The Open Smart Grid Protocol (OSGP) is one of the most widely used smart grid networkings standards in the world, but in what could be a nasty blow for the future of the Internet of Things, it has been discovered that over four million devices worldwide that rely on it could be sitting on a ticking time bomb.
The flaw was uncovered in a paper, 'Dumb Crypto in Smart Grids: Practical Cryptanalysis of the Open Smart Grid Protocol' by Portuguese security researchers Philipp Jovanovic and Samuel Neves, which shows that weak, homegrown cryptography means the devices can easily be hacked.
> See also: Privacy, smart meters and the Internet of Things
The security researchers explains how the authenticated encruption scheme used in OSGP is 'extremely weak, and cannot be assumed to provide any authenticity guarantee whatsover.' They then demonstrated multiple attacks of different types that could easily be carried out, some of which were described as 'devastating.'
So where has OSGP gone so wrong? Some have accused the standards body of breaking 'the first rule of crypto-club' by using homegrown cyphers instead of peer-reviewed ones that are open to the scrutiny of the security community at large – a move that Adam Crain, security researcher and founder of Automatak described as 'a big red flag.'
It was way back in 1999 that prolific security blogger Bruce Schneier described new, untested cryptography as 'snake oil,' pointing out that 'no single company (outside the military) has the financial resources necessary to evaluate a new cryptographic algorithm – if you write your own, you will probably make mistakes.'
'It's hard enough making strong cryptography work in a new system,' said Schneier. 'It's just plain lunacy to use new cryptography when viable, long-studied alternatives exist… new cryptography belongs in academic papers, and then in demonstration systems.'
'In cryptography, there is security in following the crowd.

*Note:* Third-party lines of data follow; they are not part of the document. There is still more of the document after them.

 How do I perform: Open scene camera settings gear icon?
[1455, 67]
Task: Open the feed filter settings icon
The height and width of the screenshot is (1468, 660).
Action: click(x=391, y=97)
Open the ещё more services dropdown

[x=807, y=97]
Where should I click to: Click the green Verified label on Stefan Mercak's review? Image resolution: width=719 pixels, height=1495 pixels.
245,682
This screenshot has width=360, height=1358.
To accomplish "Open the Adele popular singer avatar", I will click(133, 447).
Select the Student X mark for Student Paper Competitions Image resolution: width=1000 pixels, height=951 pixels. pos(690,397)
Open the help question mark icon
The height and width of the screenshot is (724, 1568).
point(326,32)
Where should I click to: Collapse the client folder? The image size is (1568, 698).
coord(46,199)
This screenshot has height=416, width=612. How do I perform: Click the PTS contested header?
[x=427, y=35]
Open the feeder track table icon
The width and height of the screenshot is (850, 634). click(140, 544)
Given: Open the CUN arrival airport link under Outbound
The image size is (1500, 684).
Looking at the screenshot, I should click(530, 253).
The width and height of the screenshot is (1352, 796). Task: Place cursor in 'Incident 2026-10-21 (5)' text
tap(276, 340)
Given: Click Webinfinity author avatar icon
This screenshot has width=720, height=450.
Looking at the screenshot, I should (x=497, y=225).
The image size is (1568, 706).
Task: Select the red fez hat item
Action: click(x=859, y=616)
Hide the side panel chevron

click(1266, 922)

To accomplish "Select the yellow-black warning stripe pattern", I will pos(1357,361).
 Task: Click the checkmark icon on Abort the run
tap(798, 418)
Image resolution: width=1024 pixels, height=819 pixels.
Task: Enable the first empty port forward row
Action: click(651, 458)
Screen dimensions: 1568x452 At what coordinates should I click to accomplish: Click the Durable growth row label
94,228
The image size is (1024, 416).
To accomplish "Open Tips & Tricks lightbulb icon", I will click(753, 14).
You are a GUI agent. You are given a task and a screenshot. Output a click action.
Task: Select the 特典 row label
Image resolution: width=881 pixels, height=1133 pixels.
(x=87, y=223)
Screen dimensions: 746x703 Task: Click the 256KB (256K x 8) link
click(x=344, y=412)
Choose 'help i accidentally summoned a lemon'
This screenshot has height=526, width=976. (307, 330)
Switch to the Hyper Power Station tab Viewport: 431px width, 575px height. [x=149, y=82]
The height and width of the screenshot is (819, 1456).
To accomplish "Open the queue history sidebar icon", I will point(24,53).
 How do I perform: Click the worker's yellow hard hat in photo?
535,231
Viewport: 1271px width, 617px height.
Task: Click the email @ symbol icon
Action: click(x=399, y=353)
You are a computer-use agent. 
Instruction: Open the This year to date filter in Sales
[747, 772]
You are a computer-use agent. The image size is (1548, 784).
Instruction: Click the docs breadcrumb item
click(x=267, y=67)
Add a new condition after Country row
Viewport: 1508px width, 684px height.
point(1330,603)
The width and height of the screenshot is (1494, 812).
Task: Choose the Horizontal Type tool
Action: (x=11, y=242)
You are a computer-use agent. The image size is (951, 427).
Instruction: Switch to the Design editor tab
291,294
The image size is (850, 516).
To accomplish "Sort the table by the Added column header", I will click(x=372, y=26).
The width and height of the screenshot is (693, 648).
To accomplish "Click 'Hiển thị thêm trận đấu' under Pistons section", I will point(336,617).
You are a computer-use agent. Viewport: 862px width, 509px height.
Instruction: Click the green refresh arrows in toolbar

A homegrown algorithm can't possibly be subjected to the hundreds of thousands of hours of cryptanalysis that DES and RSA have seen… by following the crowd, you can leverage the cryptanalytic expertise of the worldwide community, not just a few weeks of some analyst's time.'
Worrying then, that the better part of a decade later and industry bodies charged with securing such vital infrastructure as smart grids are still making the same old mistake. But now that we're beginning to enter the era thousands of interconnected devices, half-baked, untested encryption could get the whole concept of the Internet of Things off to a shaky start.